Sunday, March 16, 2014

Revisiting Evangelion

My most recent exposure, before today, to the Evangelion franchise was the third Rebuild film. I'd watched the first two movies the day before, but even still 3.0 struck me as almost certainly intended to frustrate or anger the show's fans.

I thought it was okay, but it felt kind of pointless and meandering, with what little plot it has dedicated to further obfuscating the already-vague mythology.

Last night I got the other to rewatch the TV show - my third viewing ever and the first in six or seven years - and with my wife out of town and no other plans I figured I'd try to blitz all 26 episodes in a day.

Turns out it's not that difficult.

The early episodes, basically everything pre-Asuka, always stuck in my head as being quite dull, but I really enjoyed them this time through - even the one with JetAlone in it. It's easy to forget, with the shows reputation as a trippy, psychotic self-analysis, that the beginning of the show is so normal.

The slide into darker themes is slower than I remembered, and there's also more foreshadowing than I've ever given the series credit for; it actually felt much more coherent than I expected.

I was in two mind on whether to finish with the original ending or switch out to End of Eva, but in the end I stuck with the TV show. I'm glad I did; I was surprised to find that I reinterpreted the finale in a substantially different way than I ever had before. I'd always felt like the "congratulations!" at the end of the series was an obviously different ending than EoE, but now I'm not so sure.

I still prefer the upbeat TV version - EoE is just too dark, especially coming on the back of over an hour of suffering.

It does make me wonder, though - what is the final Rebuild installment going to change?

Monday, March 10, 2014

- - - -

Personal circumstances for two of our regular(ish) RPG group members have changed, and they probably won't be playing with us for a while. The situation sucks for them, and I feel bad that this is my initial reaction: I'm never going to get to run this fucking Fate game.

I've got the rule book, I've got the dice, I bought stuff to use as Fate point counters, I'd got to the point where I felt like I had enough grasp of the mechanics and I had even accepted that I'd have to let go of the story reins enough to actually run a session, and now it looks like I don't have the people to play it with.

There are probably other people I could draft in to fill slots, but I was really looking forward to playing it with this group. I was looking forward to seeing what they'd do, how they'd approach their characters and the world, and how they'd screw up my plans in retaliation for all the times I was difficult or awkward or a pain in the ass when they were running games.

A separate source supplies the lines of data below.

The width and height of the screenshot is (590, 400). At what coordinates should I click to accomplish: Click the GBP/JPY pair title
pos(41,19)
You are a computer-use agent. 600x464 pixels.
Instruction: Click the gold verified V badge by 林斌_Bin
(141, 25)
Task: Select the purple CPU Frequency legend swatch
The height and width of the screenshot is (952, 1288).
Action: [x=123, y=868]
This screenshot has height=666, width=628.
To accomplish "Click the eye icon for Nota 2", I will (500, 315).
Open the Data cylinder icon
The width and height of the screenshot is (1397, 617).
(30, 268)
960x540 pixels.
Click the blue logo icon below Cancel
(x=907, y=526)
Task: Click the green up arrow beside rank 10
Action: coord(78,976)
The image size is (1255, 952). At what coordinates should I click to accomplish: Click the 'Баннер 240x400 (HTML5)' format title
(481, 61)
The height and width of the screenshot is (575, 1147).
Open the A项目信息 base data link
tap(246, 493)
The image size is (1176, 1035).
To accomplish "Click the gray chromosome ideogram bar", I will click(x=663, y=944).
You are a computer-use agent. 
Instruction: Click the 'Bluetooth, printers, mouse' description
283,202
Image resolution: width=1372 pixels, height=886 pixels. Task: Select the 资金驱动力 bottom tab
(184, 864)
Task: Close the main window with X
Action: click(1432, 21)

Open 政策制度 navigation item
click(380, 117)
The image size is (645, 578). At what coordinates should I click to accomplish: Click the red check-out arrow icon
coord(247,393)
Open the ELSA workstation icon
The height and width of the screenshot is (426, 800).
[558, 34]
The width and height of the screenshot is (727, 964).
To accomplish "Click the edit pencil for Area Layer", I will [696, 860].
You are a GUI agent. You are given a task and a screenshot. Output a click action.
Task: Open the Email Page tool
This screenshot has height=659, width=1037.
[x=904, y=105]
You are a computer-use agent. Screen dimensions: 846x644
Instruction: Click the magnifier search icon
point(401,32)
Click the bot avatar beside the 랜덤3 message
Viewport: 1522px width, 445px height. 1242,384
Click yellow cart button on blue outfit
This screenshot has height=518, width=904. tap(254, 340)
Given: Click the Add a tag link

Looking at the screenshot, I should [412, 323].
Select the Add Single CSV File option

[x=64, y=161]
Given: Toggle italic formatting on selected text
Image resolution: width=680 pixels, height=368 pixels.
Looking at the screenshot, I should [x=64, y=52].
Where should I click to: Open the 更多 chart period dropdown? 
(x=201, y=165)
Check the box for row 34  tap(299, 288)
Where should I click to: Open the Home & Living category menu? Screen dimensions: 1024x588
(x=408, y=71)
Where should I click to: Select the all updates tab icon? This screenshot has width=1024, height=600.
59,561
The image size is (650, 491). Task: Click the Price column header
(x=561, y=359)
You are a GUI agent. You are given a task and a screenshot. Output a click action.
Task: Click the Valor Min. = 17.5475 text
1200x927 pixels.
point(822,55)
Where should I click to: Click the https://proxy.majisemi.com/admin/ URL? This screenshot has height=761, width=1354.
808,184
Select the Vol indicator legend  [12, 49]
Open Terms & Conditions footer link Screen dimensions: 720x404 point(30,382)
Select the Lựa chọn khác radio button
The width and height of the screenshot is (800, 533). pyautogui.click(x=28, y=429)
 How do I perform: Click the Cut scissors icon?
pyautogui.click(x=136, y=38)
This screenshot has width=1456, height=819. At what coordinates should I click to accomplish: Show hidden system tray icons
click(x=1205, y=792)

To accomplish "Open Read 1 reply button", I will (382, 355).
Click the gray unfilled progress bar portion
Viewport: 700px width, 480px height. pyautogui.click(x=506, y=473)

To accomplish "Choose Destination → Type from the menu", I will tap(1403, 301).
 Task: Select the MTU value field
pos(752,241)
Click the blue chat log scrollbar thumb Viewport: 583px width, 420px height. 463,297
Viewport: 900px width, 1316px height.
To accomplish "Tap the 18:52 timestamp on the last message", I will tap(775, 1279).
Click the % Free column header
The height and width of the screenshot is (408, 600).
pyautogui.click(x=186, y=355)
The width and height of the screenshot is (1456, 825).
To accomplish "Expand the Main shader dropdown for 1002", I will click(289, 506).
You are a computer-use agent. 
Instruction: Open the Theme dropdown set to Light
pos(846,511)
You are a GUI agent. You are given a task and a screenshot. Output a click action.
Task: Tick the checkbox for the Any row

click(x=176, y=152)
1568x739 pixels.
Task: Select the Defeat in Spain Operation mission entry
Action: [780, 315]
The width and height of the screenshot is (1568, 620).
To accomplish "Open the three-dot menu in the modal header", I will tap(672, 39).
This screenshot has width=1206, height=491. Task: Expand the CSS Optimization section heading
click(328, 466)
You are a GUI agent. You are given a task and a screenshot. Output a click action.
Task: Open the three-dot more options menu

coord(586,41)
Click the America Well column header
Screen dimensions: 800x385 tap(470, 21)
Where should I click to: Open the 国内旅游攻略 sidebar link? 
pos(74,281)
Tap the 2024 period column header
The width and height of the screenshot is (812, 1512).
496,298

It all feels oddly pointless without them. It's been a few weeks since they were able to make it to our sessions at all, and now that they might not be able to come back (for another while, anyway) I realise that I've missed them quite a lot. I wasn't writing any of this stuff particularly for individuals, but I was writing it for that group.

It would feel oddly like a betrayal to play it with anybody else.

Monday, March 03, 2014

30 years of back story

Reading the first Captain Marvel trade this evening, I think I've finally figured out my problem with Marvel comics.

I've always described it rather flippantly as having to know decades of history about characters, most of which has been tweaked or ignored or retconned several times over that period.

But really the problem is not knowing what bits of the story I'm supposed to already have an understanding of, and which bits will get explained in this book eventually.

If there's an allusion to a character's past in Saga, I know that it'll be explained later if it's important. But in Captain Marvel, I don't know if I'm supposed to know Helen Cobb already. The stuff that happens with her in the book is pretty reliant on you believing the relationship she has with Carol Danvers; I'm not certain this volume self it enough, but maybe there have been other comics previously that build their friendship/rivalry into something bigger.

The back of the volume has a four-page character backstory, but it's given no timeline for context. There's decades of character development with the XMen, SHIELD and the Avengers, and although not much of that is essential to understand what's happening in this story, there's a constant gnawing reminder at the back of my brain that I'm missing something.